§ **Task set**
1 – List every date that appears in the patent text, along with what each date marks.
2 – In the patent text, turn the paragraph beginning "The personal computer (PC) workstation has become" into a short bulleted list that keeps its main facts.
3 – Summarize the patent text in two sentences.

§ **Page text**
=======
Current assignee: Individual
Priority date: 2004-01-31
Filing date: 2005-01-27
Publication date: 2005-09-22

Abstract

A method and system for capturing and characterizing data displayed on a workstation screen, and user manipulation, to support auditing and data mining of user information access. Capture and characterization are independent of application and network connectivity, so data from different applications can be captured, characterized, and analyzed and correlated in a uniform manner. Screen data is captured as machine-readable text-string words associated with meta-data attributes detailing circumstances and characteristics of screen data presentation, and user control of software applications and windows. Characteristics include: workstation identifier; application; date and time of display; coordinates of screen data; window opening, closing, and scrolling; searching, copying, printing, and saving. The invention can be used to determine patterns of normal operation, to investigate information access misuse, and as a watchdog for alerts to potentially abusive information access practices.

Description

The present application claims benefit of U.S. Provisional Application number 60/481984 filed Jan. 31, 2004.

FIELD OF THE INVENTION

The present invention relates to methods for data collection, characterization, and analysis, and, more particularly, to a system and method for capturing and structuring meta-information descriptive of information accessed via workstations by users thereof.

BACKGROUND OF THE INVENTION

The personal computer (PC) workstation has become the principal tool for writing, reading, communicating, data manipulation, and storage in information-intensive organizations. The term “workstation” herein denotes any computer or computer-related device having a visual display and means of manual information input, which allows a user to personally input information, and to access, receive, select, and modify information. For purposes related to the present application, workstations include, but are not limited to: personal computers, computer terminals, digital assistants and digital appliances, and telephonic devices with data viewing capabilities. Means of manual information input include, but are not limited to: keyboards and keypads; pointers, such as mouse, trackball, and joystick; touch-sensitive surfaces; and stylus.
With the advent of local- and wide-area networking, the workstation has attained dramatically-increased importance, significance, and scope. The workstation has enabled businesses and institutions to achieve unprecedented efficiency and versatility, but the dependence on workstations has introduced new levels of vulnerability. The misuse of critical or sensitive information placed on networks and in storage devices that is now available via workstations through servers can cause great damage or loss to an organization. Not only can the organization suffer extensive fmancial losses, but the organization's reputation and integrity can be severely compromised should trusted information be revealed or abused. There is also a heavy potential liability should innocent persons suffer damages through a breach of confidence. Although considerable advances have been made in the securing of information against unauthorized access through cryptographic techniques and other means, the fact remains that information necessarily must be available for some authorized access, and when available to an authorized user, the information cannot be completely protected.
=======
(Element and text location data)
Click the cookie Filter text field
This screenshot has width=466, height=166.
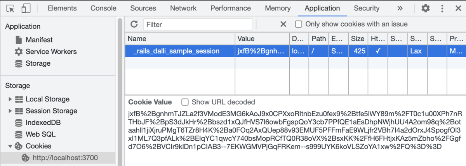coord(198,24)
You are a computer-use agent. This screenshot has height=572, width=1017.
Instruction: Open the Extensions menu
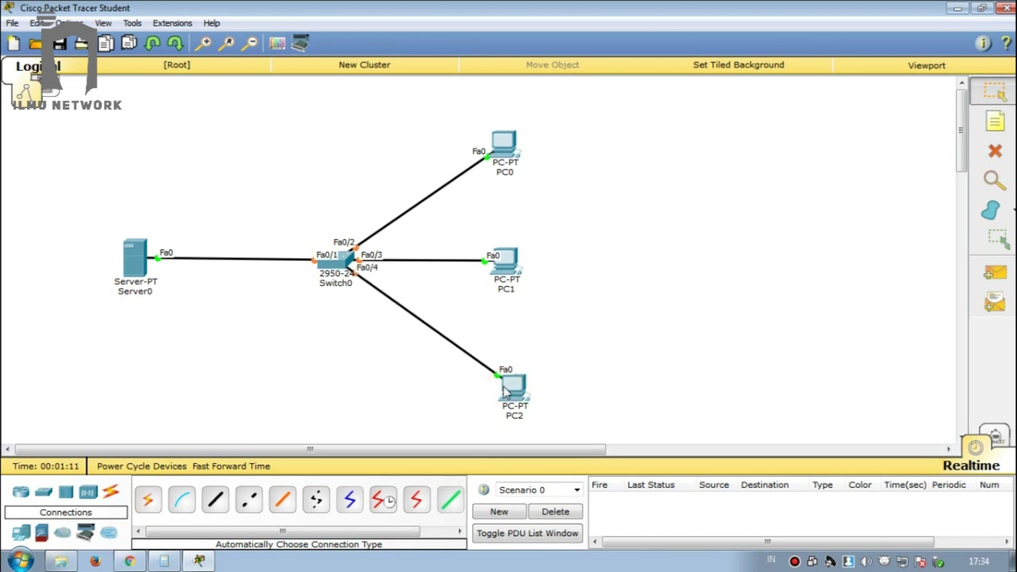coord(171,23)
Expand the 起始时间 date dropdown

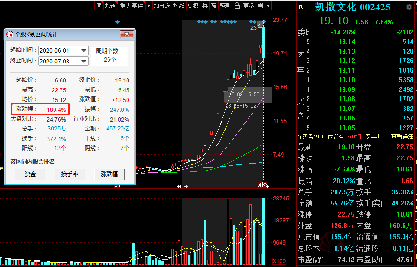[x=84, y=51]
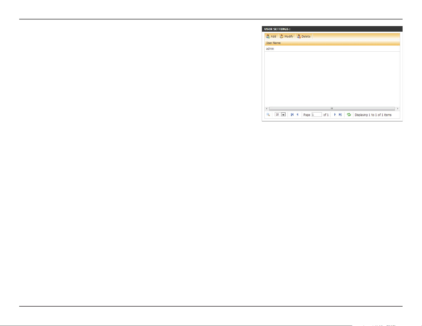Sort by the User Name column header
The width and height of the screenshot is (422, 326).
273,43
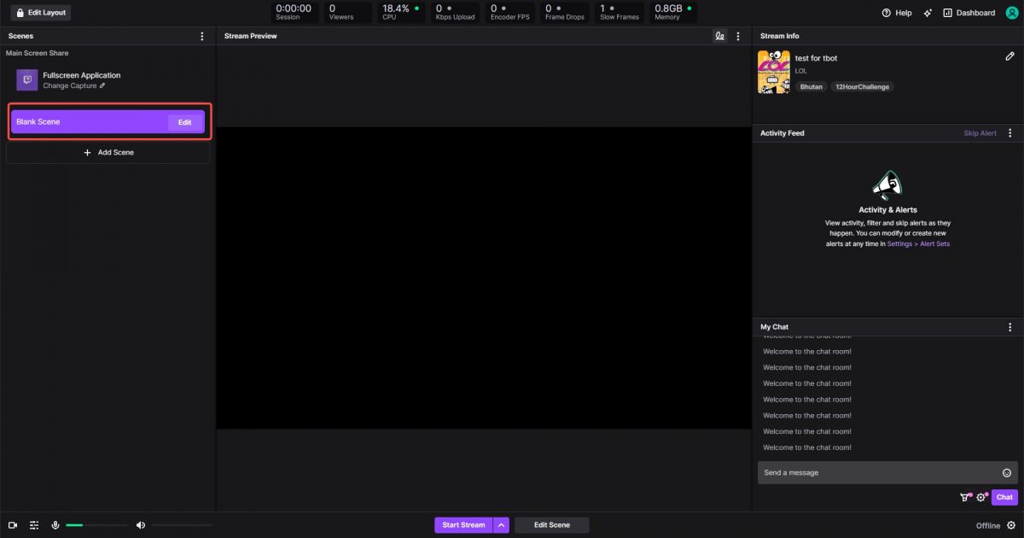Open the My Chat options menu

(x=1009, y=326)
=======
§ **Complete answers**
1 –
- 2004-01-31: priority date
- 2005-01-27: filing date
- 2005-09-22: publication date
- Jan. 31, 2004: filing date of U.S. Provisional Application number 60/481984

2 –
- The PC workstation is the principal tool for writing, reading, communicating, data manipulation and storage in information-intensive organizations.
- A "workstation" is any computer or computer-related device with a visual display and a means of manual information input, which lets a user input information and access, receive, select and modify it.
- Workstations include personal computers, computer terminals, digital assistants and digital appliances, and telephonic devices with data viewing capabilities.
- Means of manual information input include keyboards and keypads, pointers such as a mouse, trackball or joystick, touch-sensitive surfaces, and a stylus.

3 – The patent describes a method and system that captures screen data on a workstation as machine-readable text with meta-data about its display and about the user's actions, independent of application and network connectivity, to support auditing and data mining of information access. Its background explains that dependence on networked workstations makes organizations vulnerable to misuse of sensitive information, since information available to an authorized user cannot be completely protected.